Exercise 31.6 Suppose an analysis of a \(2\times 2\) table of counts produces a value of \(\chi^2 = 4.06\).
- What would be the equivalent \(z\)-score for comparing the two proportions?
- What would be the approximate \(P\)-value?
Exercise 31.7 [Dataset: EVPurchase
]
Egbue, Long, and Samaranayake (2017) studied the adoption of electric vehicles (EVs) by a certain group of professional Americans (Table 31.11).
Software output is shown in Fig. 31.9.
- Based on the output, how is the difference between the two proportions defined?
- Write the hypothesis for comparing the proportions using this definition of the difference.
- Use the software output to conduct the test.
- Use the software output to write down the corresponding CI for the difference in proportions.
- Based on the output, how is the odds ratio defined?
- Write the hypothesis for comparing the odds, for those with and without post-graduate study.
- Use the software output to conduct the test.
- Use the software output to write down the corresponding CI for the OR.
- Are the CIs and tests statistically valid?
Yes | No | |
---|---|---|
No post-grad | \(24\) | \(\phantom{0}8\) |
Post-grad study | \(51\) | \(29\) |
Exercise 31.8 Meresa, Tadesse, and Zeray (2023) investigated Ethiopian farmers' adoption of improved soil and water conservation structures on their farms (Table 31.12).
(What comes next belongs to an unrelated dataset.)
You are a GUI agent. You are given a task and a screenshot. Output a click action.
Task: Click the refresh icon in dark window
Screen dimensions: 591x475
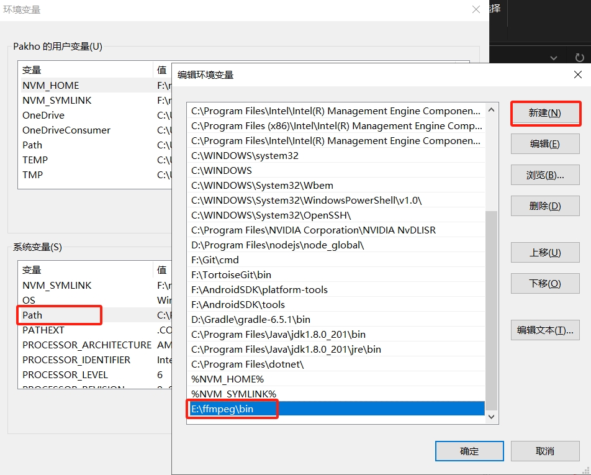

Software output is shown in Fig. 31.10.
Non-adopter | Adopter | |
---|---|---|
Less than \(0.5\) ha (small) | \(86\) | \(61\) |
\(\ge 0.5\) ha (large) | \(43\) | \(71\) |
- Based on the output, how is the difference between the two proportions defined?
- Write the hypothesis for comparing the proportions, using this definition of the difference.
- Use the software output to conduct the test.
- Use the software output to write down the corresponding CI for the difference in proportions.
- Based on the output, how is the OR defined?
- Write the hypothesis for comparing the odds, for farmers with small and large farms.
- Use the software output to conduct the test.
- Use the software output to write down the corresponding CI for the OR.
- Are the CIs and tests statistically valid?
Exercise 31.9 [Dataset: CarCrashes
]
Wang et al. (2020) recorded information about car crashes in a rural, mountainous county in western China
(Table 31.13).
- Sketch a suitable graph to display the data.
- Compute the proportion of crashes involving a pedestrian in 2011 (\(\hat{p}_{2011}\)), and in 2015 (\(\hat{p}_{2015}\)).
- Compute the difference between the proportion of crashes involving a pedestrian from 2011 to 2015, consistent with the definition used in the output (Fig. 31.11).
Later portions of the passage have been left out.